** Problem **
Could you arrange the lines from the one with "Image resolution: width=750" through the end of the records as a numbered list, with blank lines and pictures left out?

(Records from a dataset)
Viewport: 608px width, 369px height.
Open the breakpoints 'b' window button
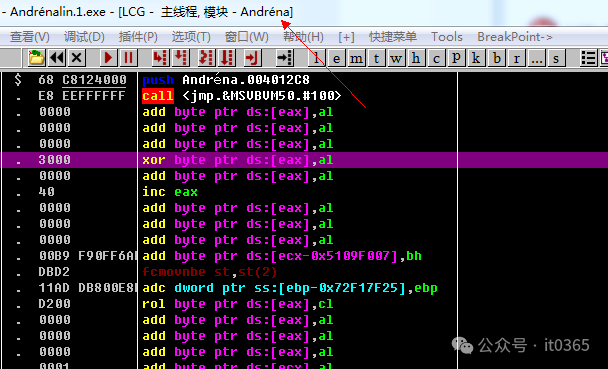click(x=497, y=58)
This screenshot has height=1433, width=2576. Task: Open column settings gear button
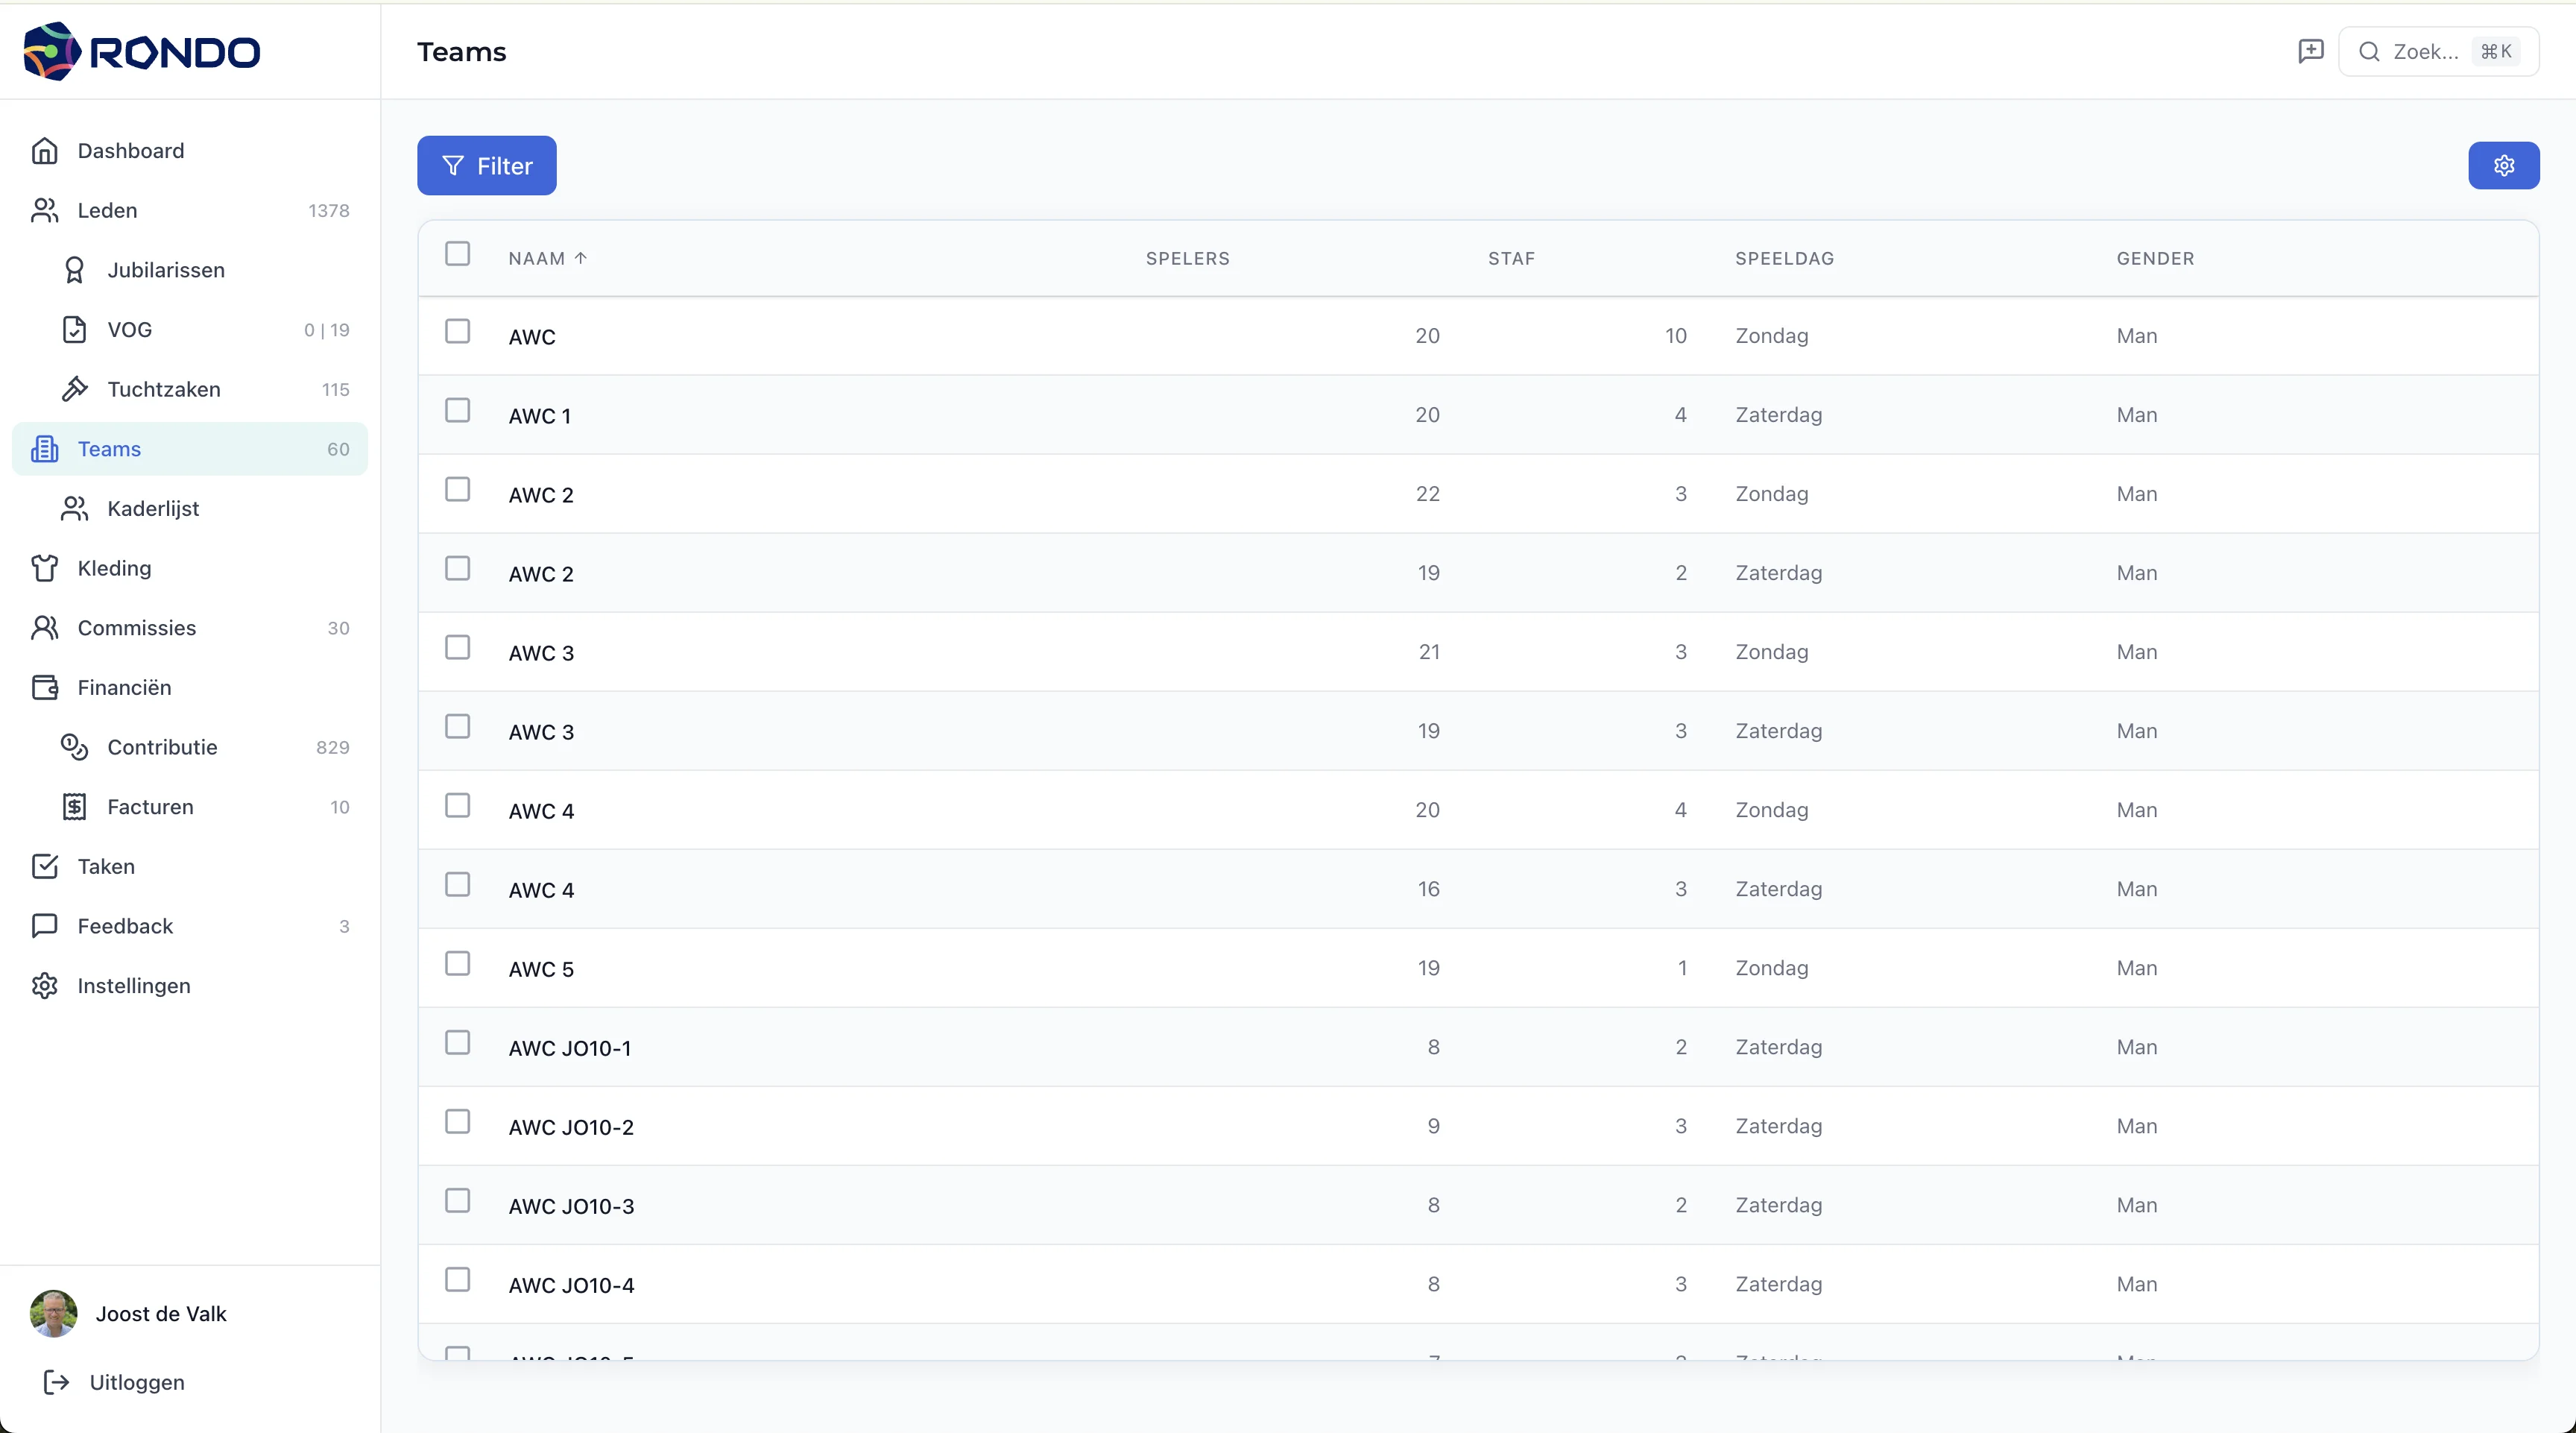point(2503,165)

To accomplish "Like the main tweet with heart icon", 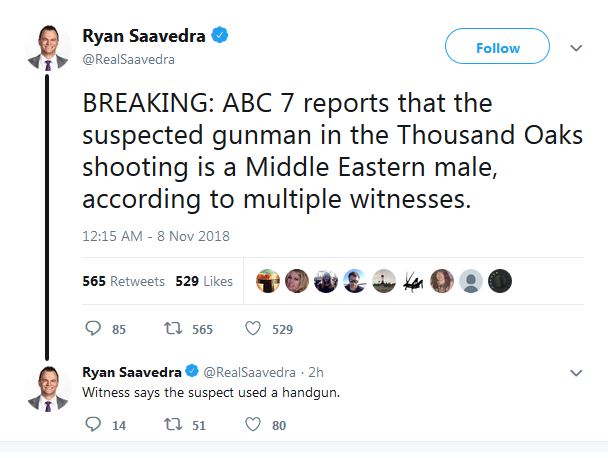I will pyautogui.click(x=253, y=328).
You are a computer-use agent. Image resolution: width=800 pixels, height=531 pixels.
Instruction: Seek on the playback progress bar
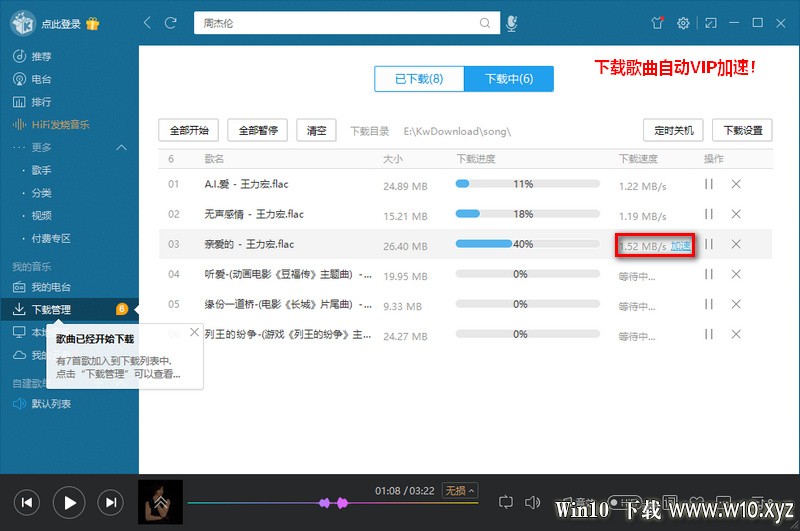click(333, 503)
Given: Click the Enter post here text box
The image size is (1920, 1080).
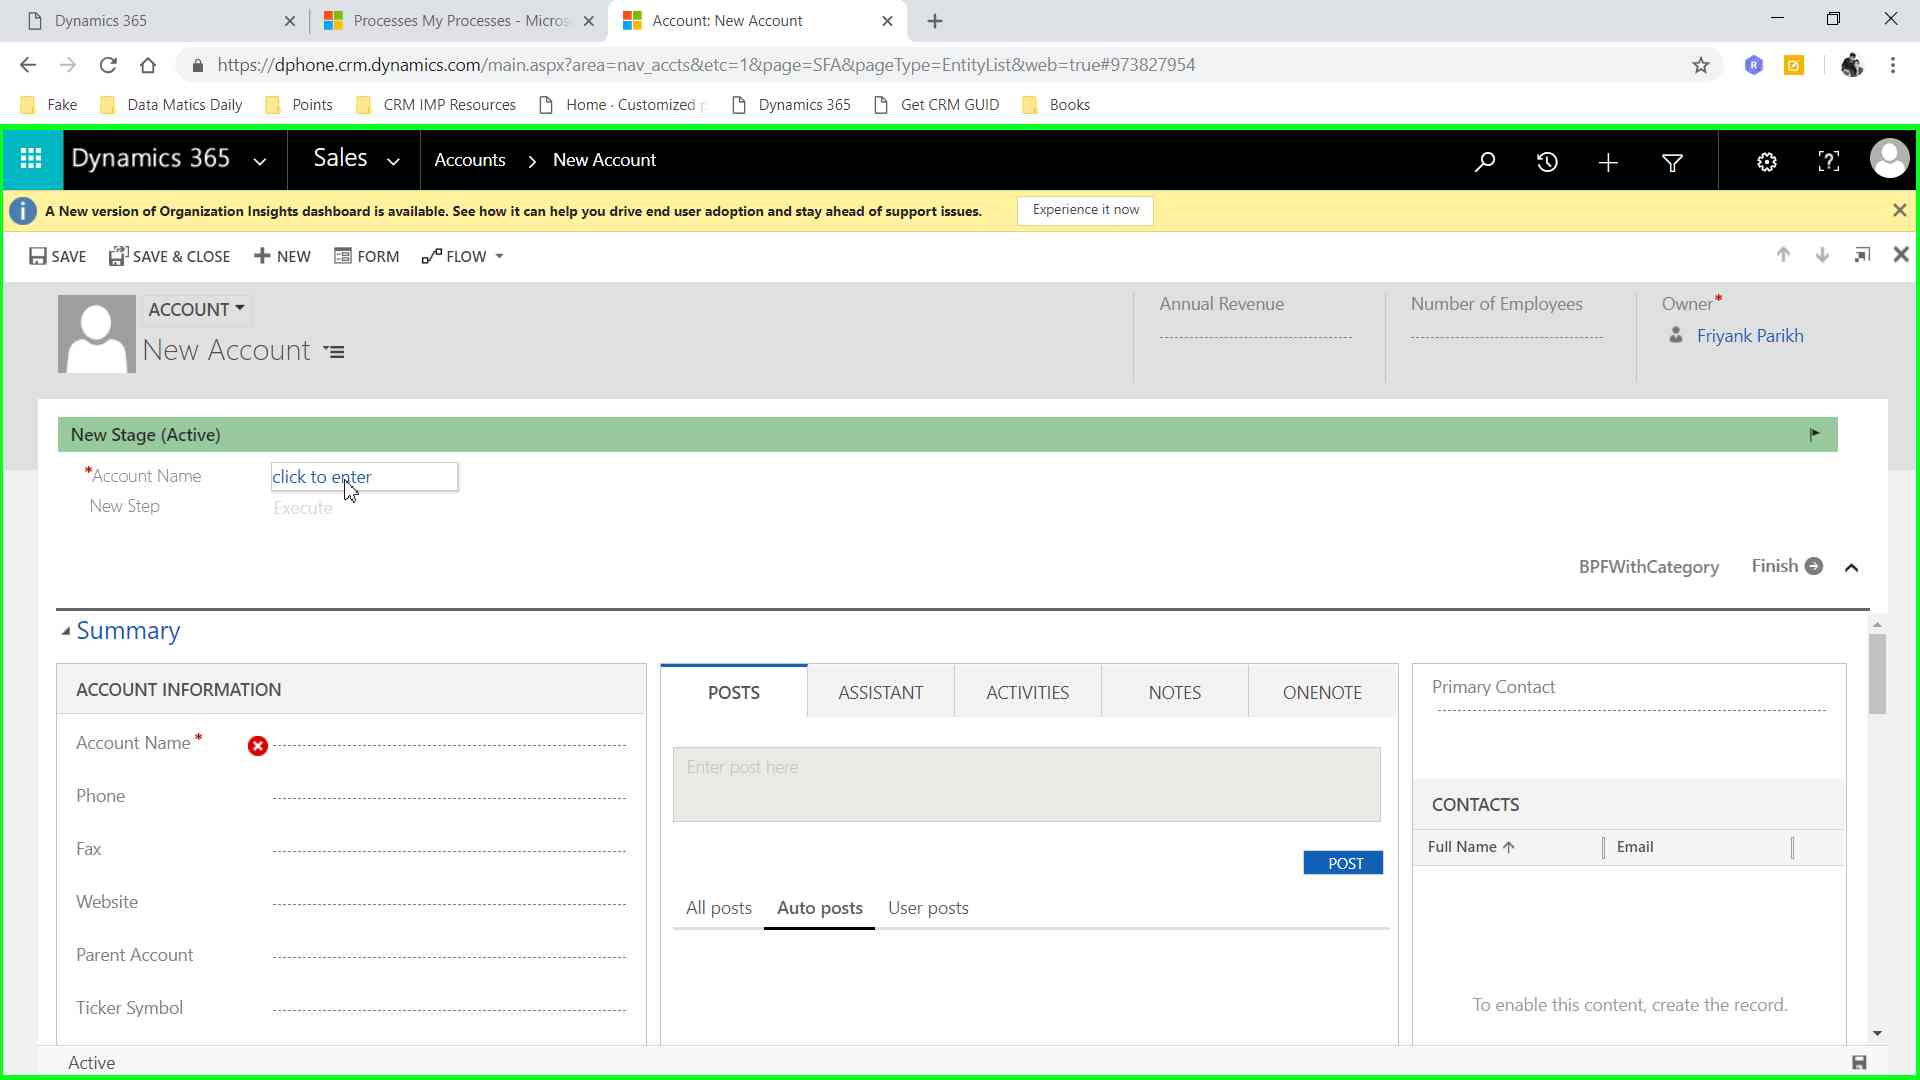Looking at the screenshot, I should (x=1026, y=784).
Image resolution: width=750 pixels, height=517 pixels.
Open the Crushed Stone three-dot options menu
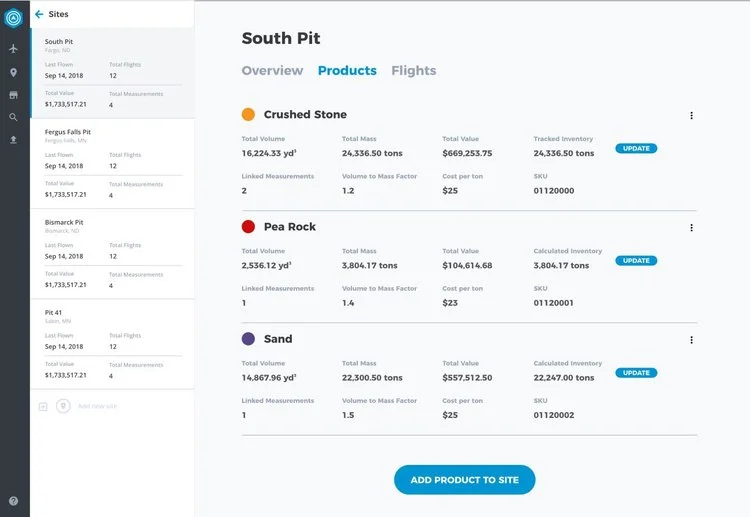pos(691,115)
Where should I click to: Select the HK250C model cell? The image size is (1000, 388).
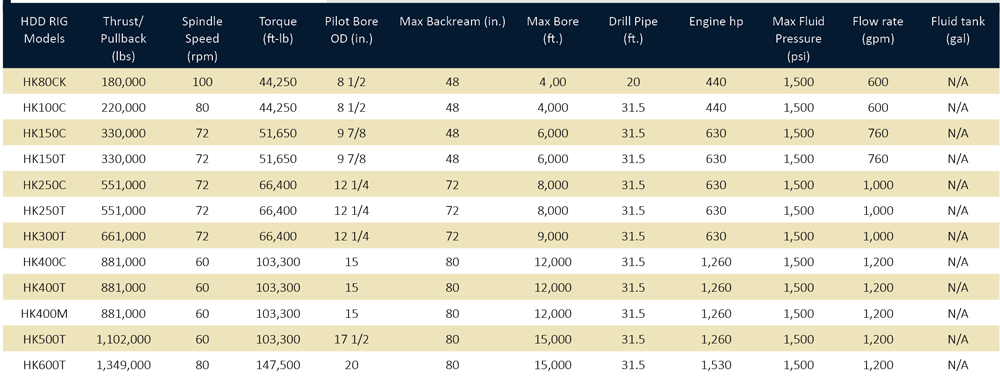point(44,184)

** Worked answer **
1. Image resolution: width=750 pixels, height=517 pixels.
2. Open the Crushed Stone three-dot options menu
3. pos(691,115)
4. Where should I click to: Select the HK250C model cell? The image size is (1000, 388).
5. point(44,184)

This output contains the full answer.